What are these errors and how do I handle them?
-
10-07-2019 - |
Question
I am using this simple code
for l in bios:
OpenThisLink = url + l
response = urllib2.urlopen(OpenThisLink)
to open about 200 urls and search them with regex (and BeautifulSoup), but after a dozen or so I get these errors and IDLE quits. What do they mean? How can I handle them?
Thank you.
Traceback (most recent call last):
File "\PROJECTS\JD\jd10.py", line 15, in <module> response = urllib2.urlopen(OpenThisLink)
File "C:\Python26\lib\urllib2.py", line 124, in urlopen return _opener.open(url, data, timeout)
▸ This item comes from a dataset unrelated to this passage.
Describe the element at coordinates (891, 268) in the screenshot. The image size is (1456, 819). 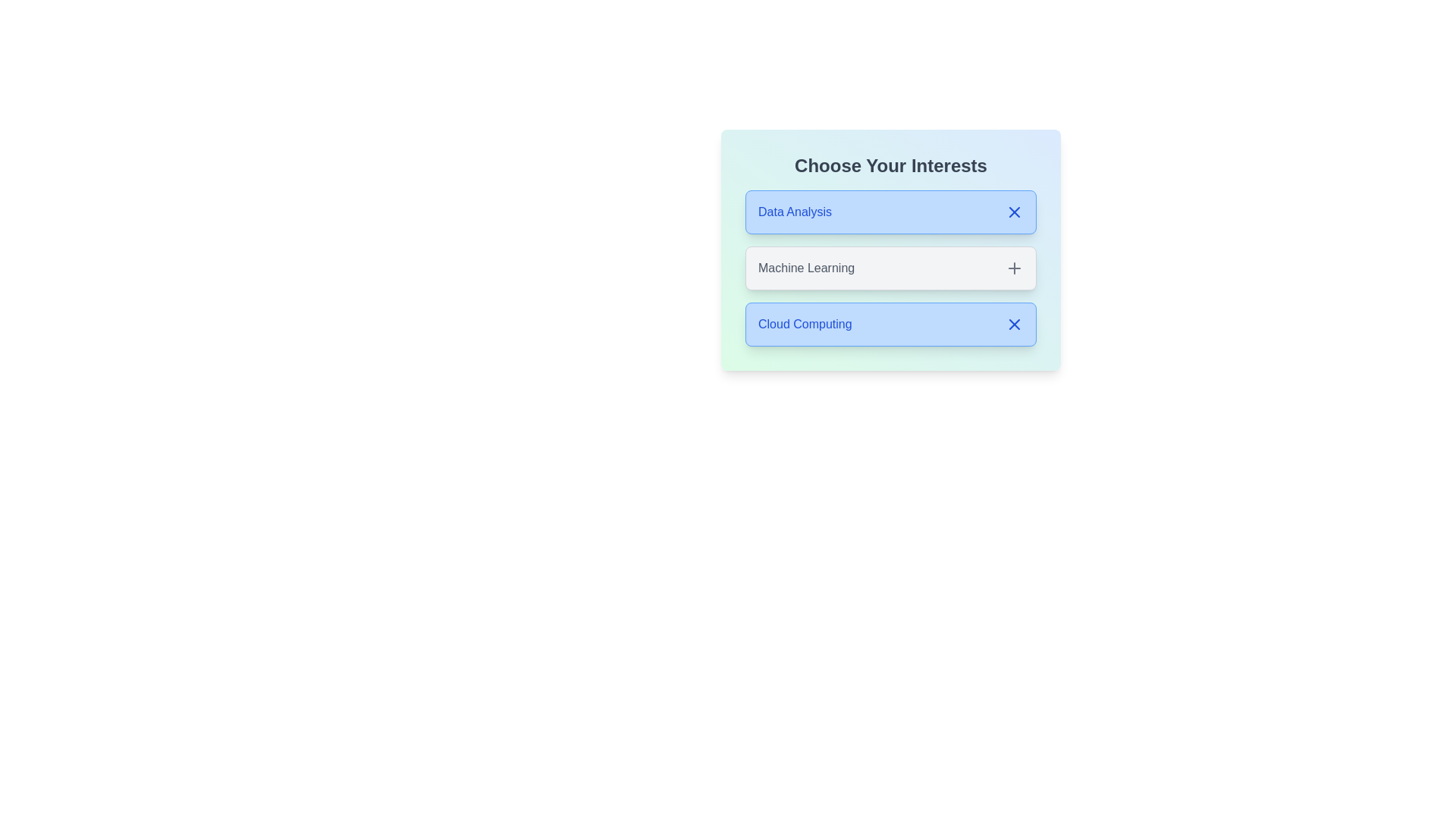
I see `the tag Machine Learning by clicking on it` at that location. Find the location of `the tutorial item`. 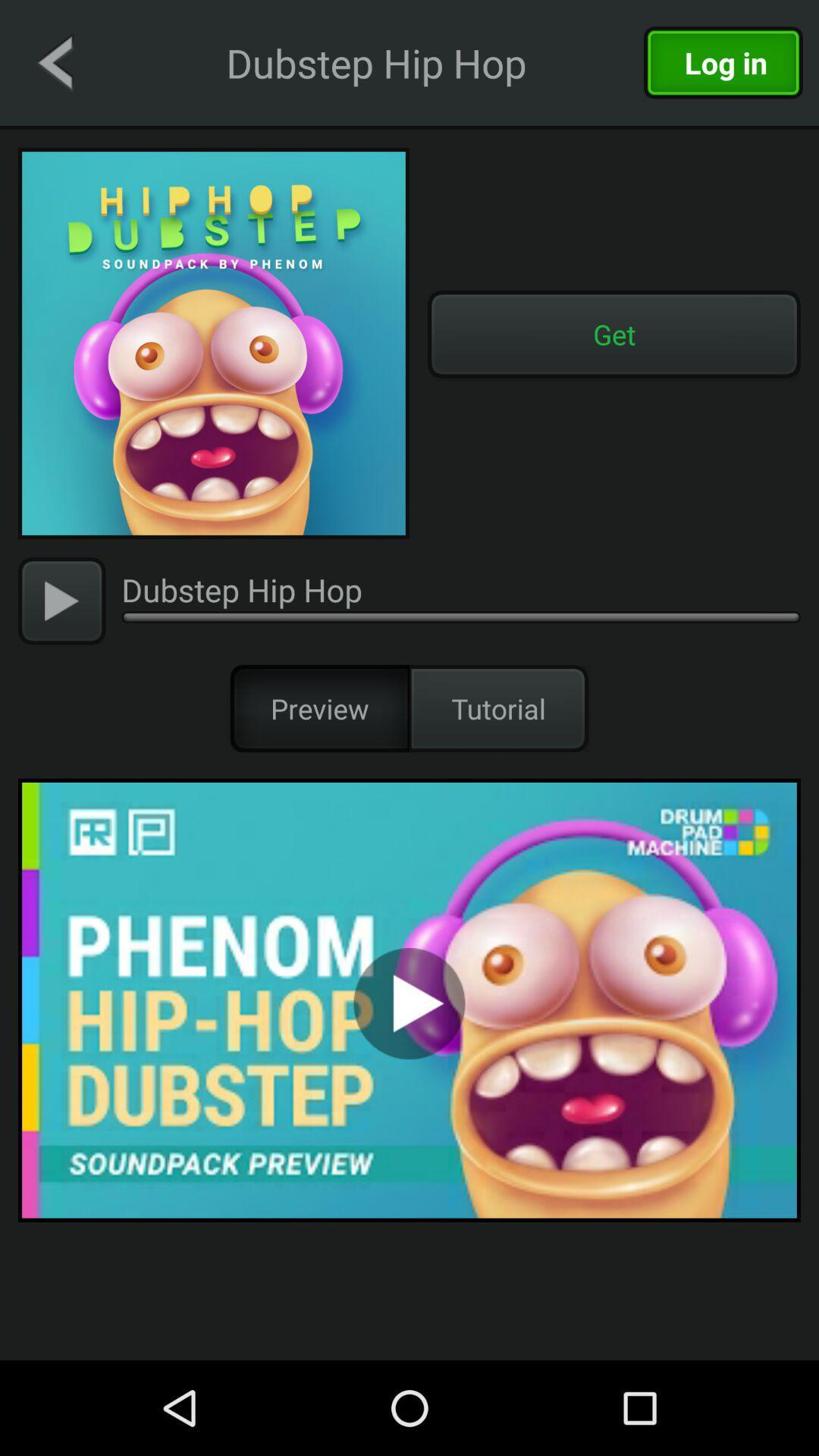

File "C:\Python26\lib\urllib2.py", line 389, in open response = meth(req, response)
File "C:\Python26\lib\urllib2.py", line 502, in http_response 'http', request, response, code, msg, hdrs)
File "C:\Python26\lib\urllib2.py", line 421, in error result = self._call_chain(*args)
File "C:\Python26\lib\urllib2.py", line 361, in _call_chain result = func(*args)
File "C:\Python26\lib\urllib2.py", line 597, in http_error_302 return self.parent.open(new)
File "C:\Python26\lib\urllib2.py", line 389, in open response = meth(req, response)
File "C:\Python26\lib\urllib2.py", line 502, in http_response 'http', request, response, code, msg, hdrs)
File "C:\Python26\lib\urllib2.py", line 421, in error result = self._call_chain(*args)
File "C:\Python26\lib\urllib2.py", line 361, in _call_chain result = func(*args)
File "C:\Python26\lib\urllib2.py", line 597, in http_error_302 return self.parent.open(new)
File "C:\Python26\lib\urllib2.py", line 389, in open response = meth(req, response)
File "C:\Python26\lib\urllib2.py", line 502, in http_response 'http', request, response, code, msg, hdrs)
File "C:\Python26\lib\urllib2.py", line 427, in error return self._call_chain(*args)
File "C:\Python26\lib\urllib2.py", line 361, in _call_chain result = func(*args)
File "C:\Python26\lib\urllib2.py", line 510, in http_error_default raise HTTPError(req.get_full_url(), code, msg, hdrs, fp) HTTPError: HTTP Error 404: Not Found
Solution
The error being raised is HTTPError
- specifically, a 404 is being thrown for one of your URLs. You could either ignore it:
for l in bios:
OpenThisLink = url + l
try:
response = urllib2.urlopen(OpenThisLink)
except urllib2.HTTPError:
pass
Or, you could re-raise the error with a (marginally) more meaningful message:
for l in bios:
OpenThisLink = url + l
try:
response = urllib2.urlopen(OpenThisLink)
except urllib2.HTTPError as e:
raise Exception('Error opening %s: %s' % (e.geturl(), e))
OTHER TIPS
I don't know anything about the particular libraries you're using. However, this looks to me like one big stack trace that leads to this original error at the very end:
HTTPError: HTTP Error 404: Not Found
I think one of the links was bad and that triggered an exception which wasn't caught.
Edit: By "bad" I mean the page couldn't be retrieved by the server, hence the 404 error.